Judge Sanborn also stated, p. 870, that there were three exceptions to the rule:
"But while this general rule is both established and settled, there are, as is usually the case, exceptions to it as well defined and settled as the rule itself. There are three exceptions to this rule.
"The first is that an act of negligence of a manufacturer or vendor which is imminently dangerous to the life or health of mankind, and which is committed in the preparation or sale of an article intended to preserve, destroy, or affect human life, is actionable by third parties who suffer from the negligence. * * *
"The second exception is that an owner's act of negligence which causes injury to one who is invited by him to use his defective appliance upon the owner's premises may form the basis of an action against the owner. * * *
"The third exception to the rule is that one who sells or delivers an article which he knows to be imminently dangerous to life or limb to another without notice of its qualities is liable to any person who suffers an injury therefrom which might have been reasonably anticipated, whether there were any contractual relations between the parties or not."
The problems created by the rule and its exceptions are stated in 164 ALR 584:
"Adapting the formalism or ritual of a nineteenth century rule, based on the simple conditions of the early part of that century, to the complexities of twentieth century life and inventions, has occasioned great difficulty for the courts.
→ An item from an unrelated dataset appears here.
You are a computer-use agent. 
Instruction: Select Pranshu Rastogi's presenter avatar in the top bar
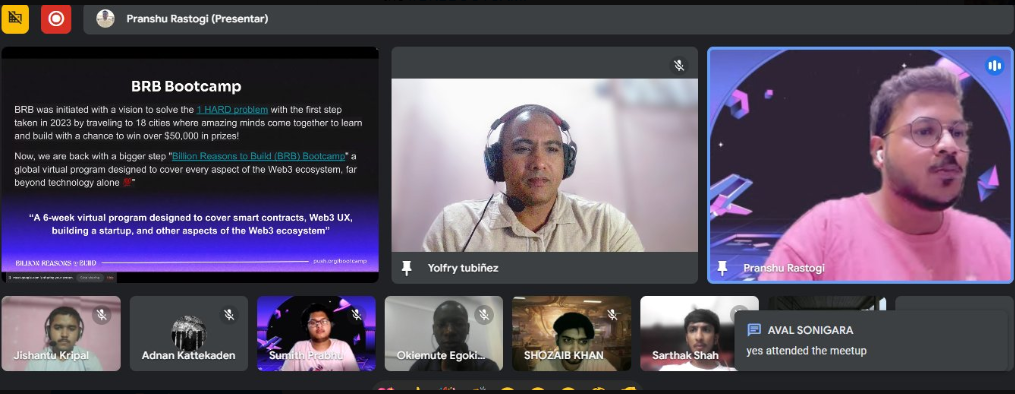point(106,19)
In their position as guardians of the welfare of the public, along with the various legislative bodies, the general rule has occasioned difficulty to the courts because of its obvious inapplicability to most of the complicated products now being manufactured for the consuming public. In an effort to make the jurisprudence of the present period conform to existing social and economical conditions, the courts have wrestled with the rule; they have constricted it by the creation and enlargement of numerous exceptions. These exceptions have reached a place in the law where they have almost, if not completely, swallowed up the so-called `rule.'"
Mr. Justice Cardozo, in MacPherson v. Buick Motor Co., 217 NY 382, 111 N.E. 1050, pointed the way toward a return to reliance on the fundamental principles of the common law of negligence, and to the abandonment of the general rule and its exceptions. In that case, a manufacturer sold an automobile equipped with a defective wheel to a dealer and was held liable for the injuries suffered by the plaintiff, who purchased the car from the dealer, when the wheel collapsed. In his opinion, p. 385, Justice Cardozo set forth the rule of liability in Thomas v. Winchester, supra, and stated:
"* * * A poison falsely labeled, is likely to injure any one who gets it. Because the danger is to be foreseen, there is a duty to avoid the injury."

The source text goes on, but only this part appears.